We start an monogame application using another thread as followed:
viThread = new Thread(startDemo);
viThread.Priority = ThreadPriority.Highest;
viThread.Start();
And inside startDemo:
using (Demo d = new Demo())
d.Run();
This works fine, and I press 'Esc' and it goes to Exit.Game(). Then I try start the monogame application again but this time it's only react on Touch/Mouse inputs, Keyboard.GetState() is always empty. My feeling is that i dont Dispose the objects/reference I need when I quit the application the first time sine the memory is increased as well.
That's an interesting way to do things.
You're restarting it in the same process the second time?
My gut feel is that it might actually be the opposite. Rather than not disposing something, you might be over-disposing something. The game will get disposed when it leaves the using block.
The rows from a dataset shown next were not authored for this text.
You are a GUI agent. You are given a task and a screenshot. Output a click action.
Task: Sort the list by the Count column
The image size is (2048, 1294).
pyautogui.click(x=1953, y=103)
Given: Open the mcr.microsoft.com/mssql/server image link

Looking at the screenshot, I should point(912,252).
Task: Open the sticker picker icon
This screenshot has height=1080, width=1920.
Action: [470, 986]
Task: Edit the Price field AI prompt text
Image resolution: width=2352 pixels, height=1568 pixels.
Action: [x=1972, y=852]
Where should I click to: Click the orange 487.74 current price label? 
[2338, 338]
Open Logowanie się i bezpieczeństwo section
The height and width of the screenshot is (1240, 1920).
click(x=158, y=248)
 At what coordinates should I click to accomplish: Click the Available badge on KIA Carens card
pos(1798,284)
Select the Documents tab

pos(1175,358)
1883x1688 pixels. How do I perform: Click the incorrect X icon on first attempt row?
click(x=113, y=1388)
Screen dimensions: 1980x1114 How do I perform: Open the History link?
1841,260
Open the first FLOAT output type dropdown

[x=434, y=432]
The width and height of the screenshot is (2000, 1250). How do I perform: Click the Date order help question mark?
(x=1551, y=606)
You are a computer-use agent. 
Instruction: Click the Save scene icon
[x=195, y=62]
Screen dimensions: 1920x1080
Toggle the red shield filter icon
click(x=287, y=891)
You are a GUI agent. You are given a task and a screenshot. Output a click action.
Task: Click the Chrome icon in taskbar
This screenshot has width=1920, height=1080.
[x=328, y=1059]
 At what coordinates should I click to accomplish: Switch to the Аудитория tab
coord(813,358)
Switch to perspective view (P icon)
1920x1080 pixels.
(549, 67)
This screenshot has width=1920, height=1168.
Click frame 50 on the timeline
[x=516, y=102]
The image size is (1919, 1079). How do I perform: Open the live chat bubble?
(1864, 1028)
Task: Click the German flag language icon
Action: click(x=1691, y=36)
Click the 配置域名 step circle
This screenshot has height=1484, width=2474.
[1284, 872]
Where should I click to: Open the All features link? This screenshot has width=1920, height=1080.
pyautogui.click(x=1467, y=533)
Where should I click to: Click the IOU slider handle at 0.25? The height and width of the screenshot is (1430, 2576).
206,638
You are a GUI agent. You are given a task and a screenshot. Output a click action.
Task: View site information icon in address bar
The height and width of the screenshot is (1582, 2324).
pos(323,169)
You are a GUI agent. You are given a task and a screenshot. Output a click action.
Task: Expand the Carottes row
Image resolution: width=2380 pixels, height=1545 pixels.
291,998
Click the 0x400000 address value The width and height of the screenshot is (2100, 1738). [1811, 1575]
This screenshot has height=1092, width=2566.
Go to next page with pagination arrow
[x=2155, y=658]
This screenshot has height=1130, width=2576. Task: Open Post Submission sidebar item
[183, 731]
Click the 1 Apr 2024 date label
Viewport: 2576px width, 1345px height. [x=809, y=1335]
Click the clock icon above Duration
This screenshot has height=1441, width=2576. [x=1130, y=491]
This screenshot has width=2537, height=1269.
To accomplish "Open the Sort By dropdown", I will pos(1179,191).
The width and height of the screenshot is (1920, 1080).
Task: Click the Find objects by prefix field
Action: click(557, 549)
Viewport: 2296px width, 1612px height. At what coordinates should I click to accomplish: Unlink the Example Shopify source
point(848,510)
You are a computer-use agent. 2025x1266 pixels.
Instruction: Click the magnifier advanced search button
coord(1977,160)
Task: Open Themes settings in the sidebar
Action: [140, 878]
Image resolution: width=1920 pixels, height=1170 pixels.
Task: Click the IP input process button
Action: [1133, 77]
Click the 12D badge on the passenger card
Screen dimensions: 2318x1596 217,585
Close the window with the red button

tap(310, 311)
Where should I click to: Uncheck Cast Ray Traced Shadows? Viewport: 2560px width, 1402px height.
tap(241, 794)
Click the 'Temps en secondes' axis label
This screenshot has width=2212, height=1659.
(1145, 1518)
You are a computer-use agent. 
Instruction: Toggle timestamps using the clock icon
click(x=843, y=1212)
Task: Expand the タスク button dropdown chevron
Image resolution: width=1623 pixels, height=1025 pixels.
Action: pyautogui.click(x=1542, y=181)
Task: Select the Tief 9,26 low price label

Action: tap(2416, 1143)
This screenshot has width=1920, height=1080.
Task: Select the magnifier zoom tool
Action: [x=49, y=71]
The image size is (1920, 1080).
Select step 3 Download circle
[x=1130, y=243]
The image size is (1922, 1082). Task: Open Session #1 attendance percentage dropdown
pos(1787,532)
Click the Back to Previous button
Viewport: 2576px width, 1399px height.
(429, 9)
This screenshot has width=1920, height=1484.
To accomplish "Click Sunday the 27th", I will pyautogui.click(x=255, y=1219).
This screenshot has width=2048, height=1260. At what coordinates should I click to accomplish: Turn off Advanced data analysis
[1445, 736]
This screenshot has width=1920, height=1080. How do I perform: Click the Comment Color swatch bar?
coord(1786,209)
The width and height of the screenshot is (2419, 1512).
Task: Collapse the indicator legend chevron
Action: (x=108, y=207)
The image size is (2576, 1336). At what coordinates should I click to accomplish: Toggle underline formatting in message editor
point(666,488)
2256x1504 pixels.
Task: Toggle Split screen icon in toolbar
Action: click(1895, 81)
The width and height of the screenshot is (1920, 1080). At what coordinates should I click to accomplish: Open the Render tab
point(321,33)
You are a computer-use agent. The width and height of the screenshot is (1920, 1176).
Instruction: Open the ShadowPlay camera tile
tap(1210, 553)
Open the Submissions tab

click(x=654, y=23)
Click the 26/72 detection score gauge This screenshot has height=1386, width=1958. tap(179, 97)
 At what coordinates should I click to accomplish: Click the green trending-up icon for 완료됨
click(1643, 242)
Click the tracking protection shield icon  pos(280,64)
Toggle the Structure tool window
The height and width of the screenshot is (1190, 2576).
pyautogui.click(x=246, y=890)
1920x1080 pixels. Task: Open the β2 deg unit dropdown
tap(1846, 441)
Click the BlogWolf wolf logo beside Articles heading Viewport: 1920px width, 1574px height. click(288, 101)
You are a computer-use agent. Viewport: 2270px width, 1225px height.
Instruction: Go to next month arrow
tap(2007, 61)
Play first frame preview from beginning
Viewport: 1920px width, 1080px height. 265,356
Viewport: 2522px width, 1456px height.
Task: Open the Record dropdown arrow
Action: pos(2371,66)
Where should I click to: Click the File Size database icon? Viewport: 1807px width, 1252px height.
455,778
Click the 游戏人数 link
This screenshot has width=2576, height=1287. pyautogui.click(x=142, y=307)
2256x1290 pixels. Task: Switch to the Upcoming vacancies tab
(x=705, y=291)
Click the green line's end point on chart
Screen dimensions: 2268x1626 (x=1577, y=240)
I'm not sure what else it disposes in the process. Definitely some stuff. It assumes all of its dependencies are dead too, because the game is exiting. (I'm assuming you mean Game.Exit(), rather than Exit.Game(), right?)
When you try to restart the game the second time around, some of those things have been disposed. Perhaps something inside of the static Keyboard class. Though honestly, I don't know why mouse would be any different. (Mouse.GetState() works, right?)
What are you trying to accomplish with this? Would starting a new process, rather than a new thread, fix your problem? Launching a game is probably more often done in a new process, not in the same one as the launcher. Don't know if that helps much, but it's about as much as I can tell for now.